Dentro da sala de terapia, Gabby sentou-se ao redor de uma mesa circular com Christina, Brian, Matt e Andy, cada um deles trabalhando em exercícios destinados a ajudar com a afasia. Fabi pediu que eles compartilhassem quando tiveram a lesão cerebral pela primeira vez, quão fisicamente ativos eles são e uma série de outras perguntas destinadas a melhorar suas habilidades de linguagem. Frequentemente, as respostas eram palavras únicas ou palavras erradas, ou demoravam vários minutos. Às vezes, as respostas não vinham.
A afasia pode ser isolante e muitas vezes mal interpretada. Amigos da Afasia – organização sem fins lucrativos fundada por Gabby e Fabi – ensina que perder as palavras não significa perder a inteligência.
“É só por causa da lesão no cérebro”, Fabi me disse. “Não tem nada a ver com a capacidade de pensar através de seus pensamentos, saber quem são, ser as pessoas maravilhosas que são.”
Gabby disse que adora conversar; ela simplesmente não consegue pronunciar as palavras.
“Eu sou Gabby,” ela disse, sua voz brilhante e enérgica. “Estou tão quieto agora.”
Mas enquanto a sala de terapia poderia estar cheia de frustração, em vez disso eu vi uma sala cheia de vulnerabilidade, humor e camaradagem. Quando questionada sobre o que mais gostava de vir para o grupo de afasia, um membro, Christina, disse “esperança, esperança, esperança”.
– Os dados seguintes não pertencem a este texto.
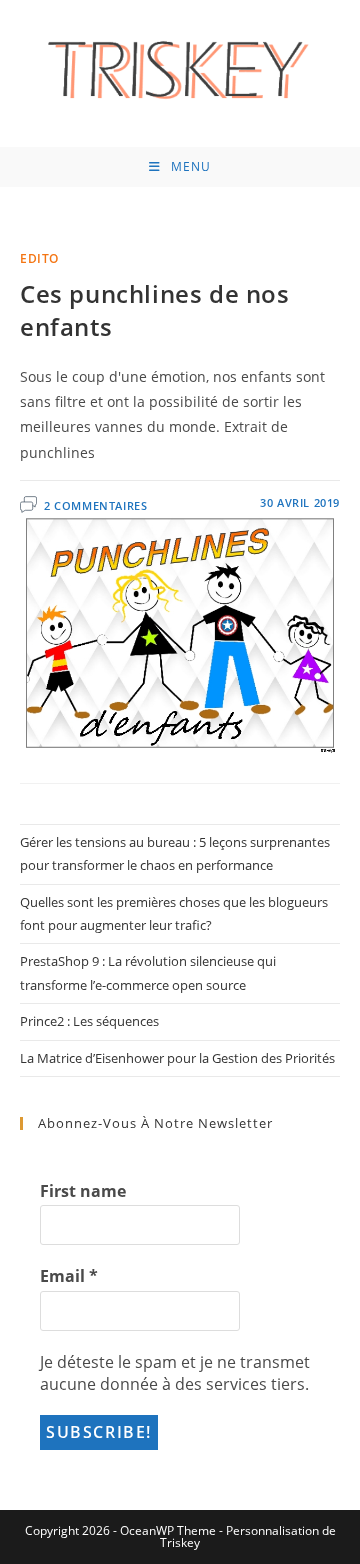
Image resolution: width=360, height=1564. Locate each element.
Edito (39, 258)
Como Gabby colocou no documentário, “As palavras uma vez vieram facilmente. Hoje, luto para falar, mas não perdi a voz.”
A terapia para afasia é adaptada ao indivíduo e a recuperação pode ser diferente para cada pessoa. Mas uma característica do tratamento é o trabalho com um fonoaudiólogo; Gabby e Fabi trabalham juntas desde 2013.
Para Gabby, terapia é “muito dever de casa”. Ela está sempre pedindo mais. Gabby e Fabi estão trabalhando duro para aperfeiçoar a capacidade de Gabby de fazer mais discursos e entrevistas públicas.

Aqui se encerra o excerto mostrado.